Untuk itu, kata Fahri, secara teoritik pascaamendemen UUD tahun 1945 bahwa mekanisme ketatanegaraan telah berubah, baik secara paradigmatik maupun konstitusional, kelembagaan MPR tidak lagi bersifat hirarkis.

Artinya, kata Fahri, kelembagaan MPR adalah setara atau sejajar dengan kelembagaan Presiden, sehingga konsekuensi ketatanegaraannya adalah tidak tepat jika MPR melakukan tindakan melantik atau melantik Presiden, seperti waktu Indonesia masih menganut paham supremasi MPR sebelum amandemen konstitusi.
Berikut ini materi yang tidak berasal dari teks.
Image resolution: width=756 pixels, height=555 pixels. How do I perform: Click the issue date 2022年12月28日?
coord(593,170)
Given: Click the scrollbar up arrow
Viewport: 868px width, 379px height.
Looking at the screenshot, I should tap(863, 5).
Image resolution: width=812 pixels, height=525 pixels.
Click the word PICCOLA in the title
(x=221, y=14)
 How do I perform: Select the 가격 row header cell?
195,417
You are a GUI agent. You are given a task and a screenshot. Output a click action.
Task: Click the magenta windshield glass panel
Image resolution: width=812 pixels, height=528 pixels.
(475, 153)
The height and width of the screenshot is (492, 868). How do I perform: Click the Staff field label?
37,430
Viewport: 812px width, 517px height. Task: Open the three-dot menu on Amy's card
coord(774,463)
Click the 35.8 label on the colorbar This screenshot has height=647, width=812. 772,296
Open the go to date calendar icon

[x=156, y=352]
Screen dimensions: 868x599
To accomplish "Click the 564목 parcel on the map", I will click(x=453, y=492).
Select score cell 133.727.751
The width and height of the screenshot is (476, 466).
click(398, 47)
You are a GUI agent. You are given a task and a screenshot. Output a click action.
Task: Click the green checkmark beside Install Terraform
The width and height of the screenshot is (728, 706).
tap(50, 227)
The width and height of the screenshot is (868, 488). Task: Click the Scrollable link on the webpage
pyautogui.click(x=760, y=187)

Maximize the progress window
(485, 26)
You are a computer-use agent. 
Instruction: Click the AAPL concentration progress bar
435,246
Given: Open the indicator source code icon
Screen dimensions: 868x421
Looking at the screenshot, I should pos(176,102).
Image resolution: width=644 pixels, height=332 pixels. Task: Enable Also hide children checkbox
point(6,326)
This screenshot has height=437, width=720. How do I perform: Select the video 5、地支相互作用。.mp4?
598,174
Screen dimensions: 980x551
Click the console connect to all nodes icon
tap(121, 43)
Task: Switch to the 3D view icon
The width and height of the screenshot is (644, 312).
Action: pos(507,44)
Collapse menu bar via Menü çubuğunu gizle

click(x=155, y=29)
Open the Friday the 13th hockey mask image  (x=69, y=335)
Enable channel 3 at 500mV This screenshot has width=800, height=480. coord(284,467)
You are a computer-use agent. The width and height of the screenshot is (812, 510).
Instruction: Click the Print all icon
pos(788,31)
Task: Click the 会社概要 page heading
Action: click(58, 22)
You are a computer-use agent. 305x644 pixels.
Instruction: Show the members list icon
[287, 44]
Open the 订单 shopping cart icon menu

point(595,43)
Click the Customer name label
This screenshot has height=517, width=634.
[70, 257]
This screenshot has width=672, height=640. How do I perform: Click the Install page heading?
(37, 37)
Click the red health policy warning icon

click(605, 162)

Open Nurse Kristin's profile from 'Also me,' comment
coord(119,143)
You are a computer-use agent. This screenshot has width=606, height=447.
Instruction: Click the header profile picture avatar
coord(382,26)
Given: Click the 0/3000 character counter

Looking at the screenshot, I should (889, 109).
“Sesungguhnya MPR hanyalah menyaksikan pengucapan sumpah jabatan presiden dan wakil presiden sebagaimana telah ditentukan secara limitatif oleh konstitusi,” tambah Fahri.

Dengan demikian, menurut Fahri, ke depan menjadi tugas konstitusional DPR untuk meninjau dan meluruskan konsep sumpah jabatan presiden ini dengan melakukan revisi atas ketentuan pasal 33 UU No.17 Tahun 2014 Tentang MPR, DPR, DPD dan DPRD.

“Ini agar sejalan dan sebangun dengan spirit rumusan ketentuan pasal 9 ayat (1) dan (2) UUD Tahun 1945, dan praktek ketatanegaraan kita menjadi liniear dengan sistem pemerintahan presidensial yang kita anut saat ini,” kata Fahri.